Assim, o executivo confirma que há uma linha mais premium na empresa. “Víamos o consumidor comprar um refrigerador com intervalos de muitos anos”, afirma. Com uma nova linha, a intenção é ampliar esse contato. Para a Fast Shop, mudar o mercado de atuação não é a saída: é melhor investir em mais produtos, sem perder a linha de atuação.

Artur Raposo, diretor de Operações do Roldão, por sua vez, tem uma empresa que faz parte do Atacarejo. E ele está “surfando o boom da crise”. Mas, afinal, como o Roldão vive a crise? “Em qualquer crise, alguns choram e outros vendem lenços”, afirma. Ele defende então que a empresa preferiu vender lenços. “É o momento de ampliar o ambiente de clientes da empresa”, diz. Além disso, o Roldão entende que quem tem mais dinheiro, quer economizar. Com isso, a empresa consegue abaixar valores e fazer especiais com preço de atacado.

A Ri Happy, por sua vez, faz parte de um segmento que não é tão afetado pelo momento econômico, como comenta Carlos Fernandes diretor de Operações da Ri Happy. “Na proposta de valor, começamos a fazer um trabalho mais forte. Medimos como estão os shoppings então crescendo os shoppings e observando que os melhores desempenhos são daqueles que possuem uma característica premium. “A proposta de valor, então, é ampliar a experiência”, explica.
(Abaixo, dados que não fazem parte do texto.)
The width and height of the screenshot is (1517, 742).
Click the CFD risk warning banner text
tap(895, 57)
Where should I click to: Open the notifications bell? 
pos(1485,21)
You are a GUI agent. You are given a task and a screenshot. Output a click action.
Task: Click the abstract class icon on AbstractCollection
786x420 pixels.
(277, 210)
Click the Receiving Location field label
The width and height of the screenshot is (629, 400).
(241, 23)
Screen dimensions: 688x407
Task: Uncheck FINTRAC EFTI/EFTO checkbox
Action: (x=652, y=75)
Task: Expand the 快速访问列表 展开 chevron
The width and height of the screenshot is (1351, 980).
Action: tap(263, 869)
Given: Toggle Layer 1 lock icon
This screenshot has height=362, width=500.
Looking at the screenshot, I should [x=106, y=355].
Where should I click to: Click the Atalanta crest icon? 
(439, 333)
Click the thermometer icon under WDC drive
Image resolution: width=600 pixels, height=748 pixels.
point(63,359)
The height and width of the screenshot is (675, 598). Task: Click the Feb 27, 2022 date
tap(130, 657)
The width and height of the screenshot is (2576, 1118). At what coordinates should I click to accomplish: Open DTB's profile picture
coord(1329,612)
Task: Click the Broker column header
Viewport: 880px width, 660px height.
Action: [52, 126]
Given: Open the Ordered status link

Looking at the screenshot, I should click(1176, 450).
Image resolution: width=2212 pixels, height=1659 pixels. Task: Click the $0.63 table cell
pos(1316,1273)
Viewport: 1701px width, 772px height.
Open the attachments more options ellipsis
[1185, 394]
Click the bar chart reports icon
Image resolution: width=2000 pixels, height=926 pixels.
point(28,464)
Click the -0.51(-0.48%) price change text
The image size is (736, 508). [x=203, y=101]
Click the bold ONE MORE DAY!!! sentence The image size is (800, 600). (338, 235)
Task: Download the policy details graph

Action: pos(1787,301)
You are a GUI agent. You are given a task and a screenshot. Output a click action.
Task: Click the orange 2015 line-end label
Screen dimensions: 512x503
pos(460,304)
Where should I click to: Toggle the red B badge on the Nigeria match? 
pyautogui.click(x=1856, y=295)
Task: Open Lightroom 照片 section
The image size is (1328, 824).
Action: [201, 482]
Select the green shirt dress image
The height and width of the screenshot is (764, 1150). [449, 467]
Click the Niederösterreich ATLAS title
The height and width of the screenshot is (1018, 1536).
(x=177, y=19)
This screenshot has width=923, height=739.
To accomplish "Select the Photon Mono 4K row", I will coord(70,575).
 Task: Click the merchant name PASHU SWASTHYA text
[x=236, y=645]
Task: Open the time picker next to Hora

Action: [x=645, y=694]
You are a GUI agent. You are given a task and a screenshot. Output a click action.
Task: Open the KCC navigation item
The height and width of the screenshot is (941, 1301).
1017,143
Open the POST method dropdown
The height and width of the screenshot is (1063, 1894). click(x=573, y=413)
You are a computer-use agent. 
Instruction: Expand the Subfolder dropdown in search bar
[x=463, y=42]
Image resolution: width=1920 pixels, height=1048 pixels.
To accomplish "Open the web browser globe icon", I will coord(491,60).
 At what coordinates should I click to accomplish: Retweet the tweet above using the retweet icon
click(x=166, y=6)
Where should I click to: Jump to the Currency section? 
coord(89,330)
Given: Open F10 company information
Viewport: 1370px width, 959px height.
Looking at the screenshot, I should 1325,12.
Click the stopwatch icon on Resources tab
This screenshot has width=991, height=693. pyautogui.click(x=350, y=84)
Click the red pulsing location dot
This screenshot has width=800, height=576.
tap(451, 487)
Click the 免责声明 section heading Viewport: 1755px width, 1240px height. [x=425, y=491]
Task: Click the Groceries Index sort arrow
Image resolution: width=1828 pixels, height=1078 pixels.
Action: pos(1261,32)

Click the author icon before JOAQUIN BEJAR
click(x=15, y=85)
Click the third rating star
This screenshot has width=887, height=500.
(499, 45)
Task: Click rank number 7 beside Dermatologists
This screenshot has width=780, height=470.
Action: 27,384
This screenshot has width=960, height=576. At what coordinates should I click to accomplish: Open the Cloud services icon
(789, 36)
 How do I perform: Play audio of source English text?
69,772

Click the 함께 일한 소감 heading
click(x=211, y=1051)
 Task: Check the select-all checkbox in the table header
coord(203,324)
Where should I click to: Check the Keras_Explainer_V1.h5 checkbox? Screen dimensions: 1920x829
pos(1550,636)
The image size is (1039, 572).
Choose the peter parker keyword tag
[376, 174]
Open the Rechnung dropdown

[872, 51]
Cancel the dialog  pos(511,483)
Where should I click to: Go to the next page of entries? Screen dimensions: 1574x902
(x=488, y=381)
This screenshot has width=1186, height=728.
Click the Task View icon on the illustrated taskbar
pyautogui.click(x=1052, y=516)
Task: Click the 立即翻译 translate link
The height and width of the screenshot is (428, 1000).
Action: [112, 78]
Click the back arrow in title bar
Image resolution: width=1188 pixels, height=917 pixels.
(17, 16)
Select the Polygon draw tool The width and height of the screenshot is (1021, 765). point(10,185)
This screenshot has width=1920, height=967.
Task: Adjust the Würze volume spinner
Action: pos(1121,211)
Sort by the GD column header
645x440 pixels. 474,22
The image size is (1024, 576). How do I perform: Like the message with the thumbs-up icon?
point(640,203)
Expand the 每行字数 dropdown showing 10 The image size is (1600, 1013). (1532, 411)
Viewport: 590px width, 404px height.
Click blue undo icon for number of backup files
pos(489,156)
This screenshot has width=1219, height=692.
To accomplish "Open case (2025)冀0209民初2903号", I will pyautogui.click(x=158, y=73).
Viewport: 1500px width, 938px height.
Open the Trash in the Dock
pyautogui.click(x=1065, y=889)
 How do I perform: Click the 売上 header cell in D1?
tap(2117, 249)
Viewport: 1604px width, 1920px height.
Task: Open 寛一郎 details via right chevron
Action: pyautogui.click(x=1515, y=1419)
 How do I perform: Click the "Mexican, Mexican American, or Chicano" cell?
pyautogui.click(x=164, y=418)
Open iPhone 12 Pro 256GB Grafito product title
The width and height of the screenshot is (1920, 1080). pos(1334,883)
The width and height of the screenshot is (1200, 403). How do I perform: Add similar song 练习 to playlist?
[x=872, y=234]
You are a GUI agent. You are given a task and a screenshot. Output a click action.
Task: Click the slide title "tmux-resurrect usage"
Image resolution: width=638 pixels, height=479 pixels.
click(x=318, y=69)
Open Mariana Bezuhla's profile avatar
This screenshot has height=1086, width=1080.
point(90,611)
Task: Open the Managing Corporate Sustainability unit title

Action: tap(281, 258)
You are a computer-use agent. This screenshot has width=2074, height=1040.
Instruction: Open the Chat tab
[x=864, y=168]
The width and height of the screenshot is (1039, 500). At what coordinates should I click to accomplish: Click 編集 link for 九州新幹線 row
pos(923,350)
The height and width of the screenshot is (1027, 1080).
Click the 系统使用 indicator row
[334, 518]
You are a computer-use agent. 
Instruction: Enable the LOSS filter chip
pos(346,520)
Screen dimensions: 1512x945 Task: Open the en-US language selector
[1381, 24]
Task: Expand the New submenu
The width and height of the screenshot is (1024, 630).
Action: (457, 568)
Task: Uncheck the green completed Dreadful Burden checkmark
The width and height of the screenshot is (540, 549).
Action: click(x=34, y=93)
A saída, é claro, é levar as crianças para dentro das lojas, por meio de experiências. “A criança vai lá para se divertir”, aponta. Outra atitude da empresa foi abrir o mercado para as crianças menores, os bebês. “O modelo operacional também mudou”, diz Fernandes. “Antes, bastava atender bem. Hoje é preciso ter eficiência na venda”. A empresa investiu nisso, trabalhando em treinamento, transformando cada vendedor em uma unidade de loja. “Criamos planos de ação para o desenvolvimento de cada um deles”, conclui.